This section is from the book "Applied Anatomy: The Construction Of The Human Body", by Gwilym G. Davis. Also available from Amazon: Applied anatomy: The construction of the human body.
On raising the arm directly out from the body the armpit and axillary folds become visible. The rounded edge of the anterior axillary fold is formed by the pectoralis major muscle. It follows the fifth rib and its upper end merges with the lower edge of the deltoid muscle.
If firm pressure is made along the inner or lower edge of the outer extremity of the anterior axillary fold the upper end of the biceps muscle can be felt, and lying along with it, to its inner side, is the swell formed by the coracobrachialis muscle.
Along the inner edge of the coracobrachialis muscle lies the axillary artery with its vein to the inner side. This is a little anterior to the middle of the axilla. The artery can be felt pulsating along the inner edge of the coracobrachialis and can be compressed by pressure made in an outward and backward direction against the humerus. The line of the axillary artery is from the middle of the clavicle down along the inner edge of the coracobrachialis muscle, which will be anterior to the middle of the axilla.

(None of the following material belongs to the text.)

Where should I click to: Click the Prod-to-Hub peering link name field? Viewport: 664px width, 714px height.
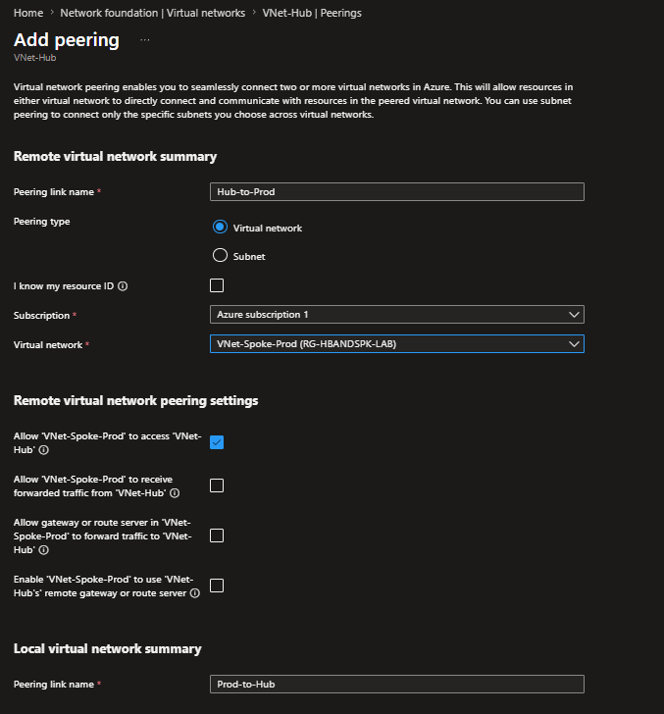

The posterior fold of the axilla is formed by the latissimus dorsi and teres major muscles. By deep pressure in the axilla, posterior to the vessels, the arm being abducted, the rounded head of the humerus can be felt.
When the arm is brought more to the side the tissues of the axilla relax and any enlarged lymph-nodes present may be recognized. When normal they cannot be felt.
Winding around the surgical neck of the humerus from behind forward under the deltoid muscle about at the junction of its upper and middle thirds is the posterior circumflex artery and circumflex nerve. Hence a blow at this point may injure the nerve and cause paralysis of the deltoid muscle. The line of fracture of the surgical neck of the humerus would also lie at this point.
Fig. 242. - Surface anatomy of the axilla.